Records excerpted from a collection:
********

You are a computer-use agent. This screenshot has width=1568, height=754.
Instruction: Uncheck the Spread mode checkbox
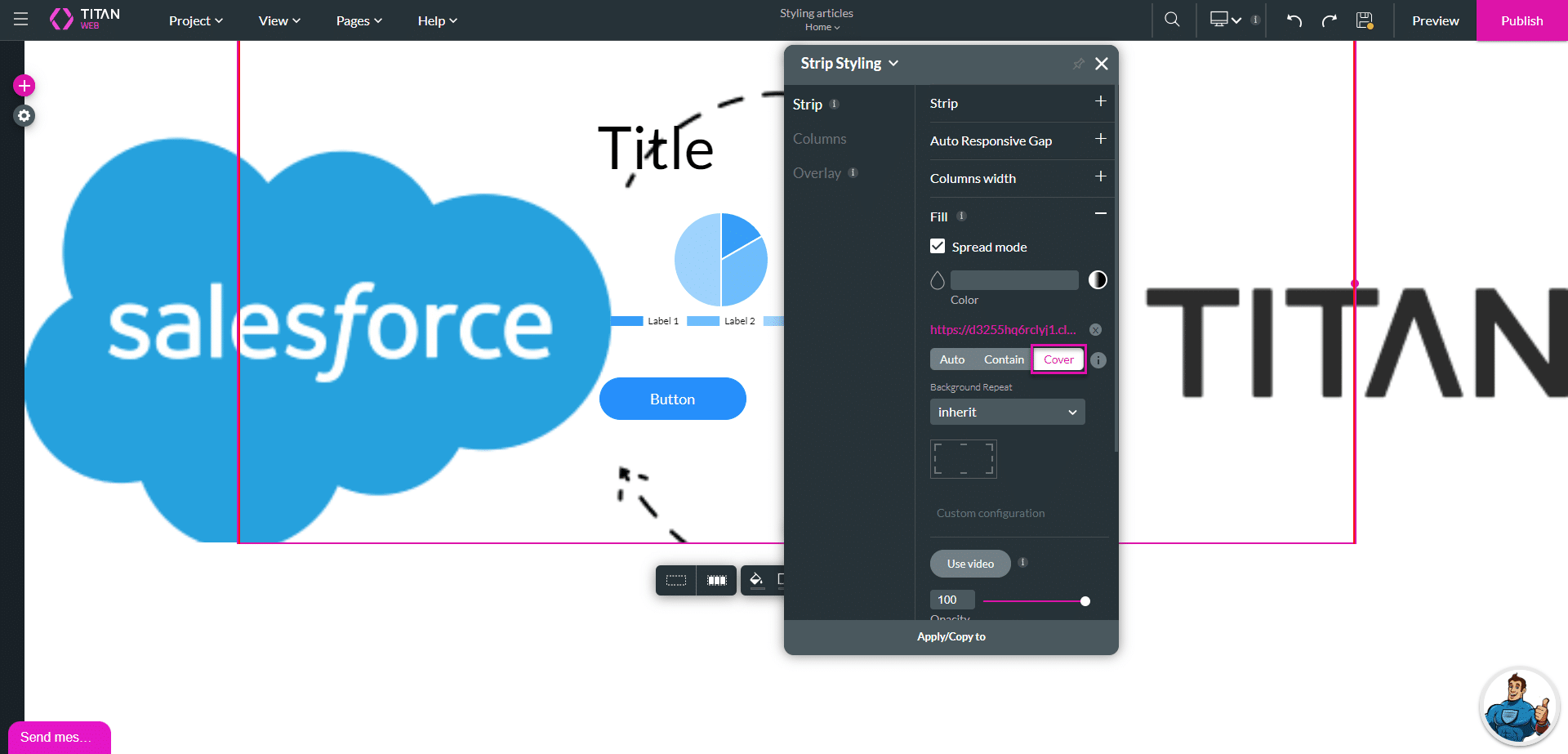pyautogui.click(x=938, y=247)
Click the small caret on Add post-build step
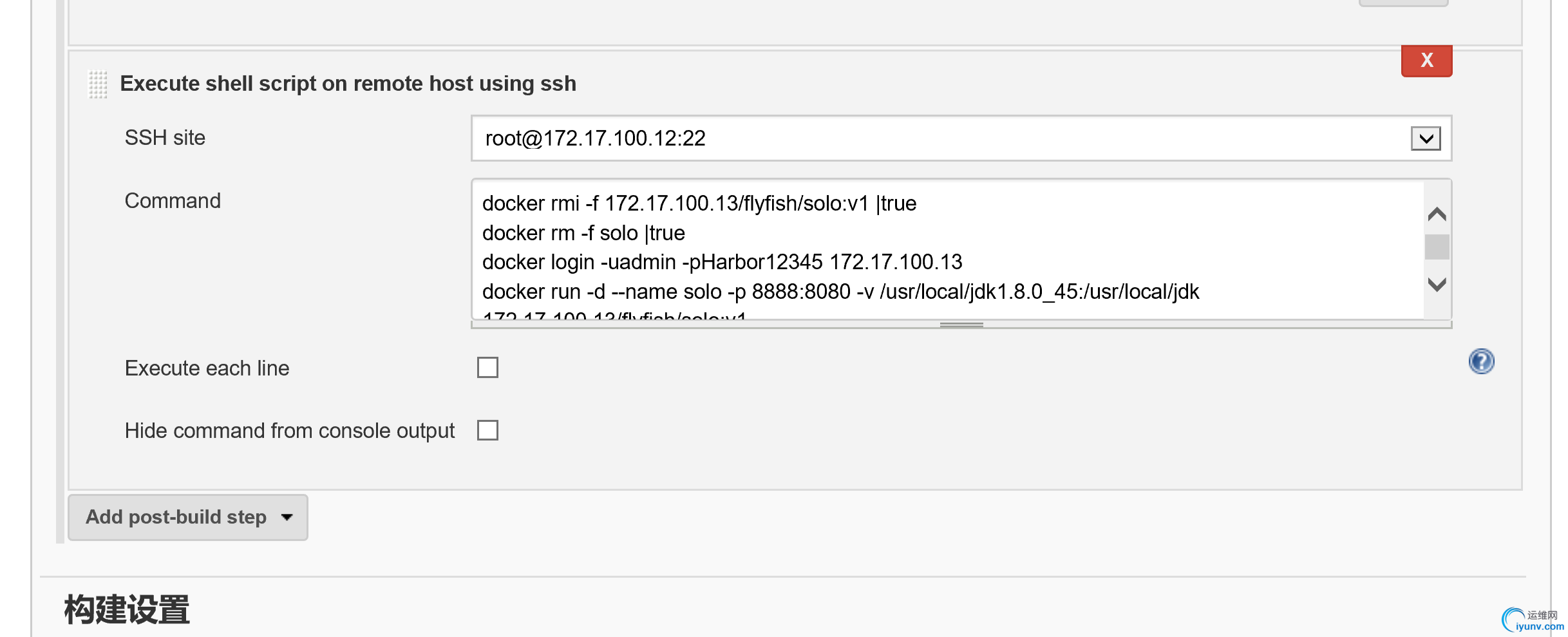Image resolution: width=1568 pixels, height=637 pixels. tap(287, 517)
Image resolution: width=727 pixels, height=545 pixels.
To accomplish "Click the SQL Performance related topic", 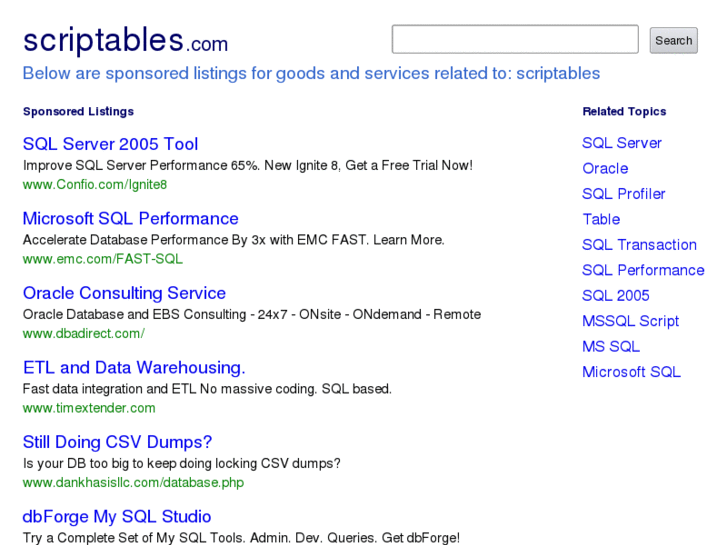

********

### Problem
Reproduce all of the data above verbatim, omitting the pictures.

### Solution to the exercise
You are a computer-use agent. This screenshot has width=1568, height=754.
Instruction: Uncheck the Spread mode checkbox
pyautogui.click(x=938, y=247)
Click the small caret on Add post-build step
Image resolution: width=1568 pixels, height=637 pixels. tap(287, 517)
Image resolution: width=727 pixels, height=545 pixels.
To accomplish "Click the SQL Performance related topic", 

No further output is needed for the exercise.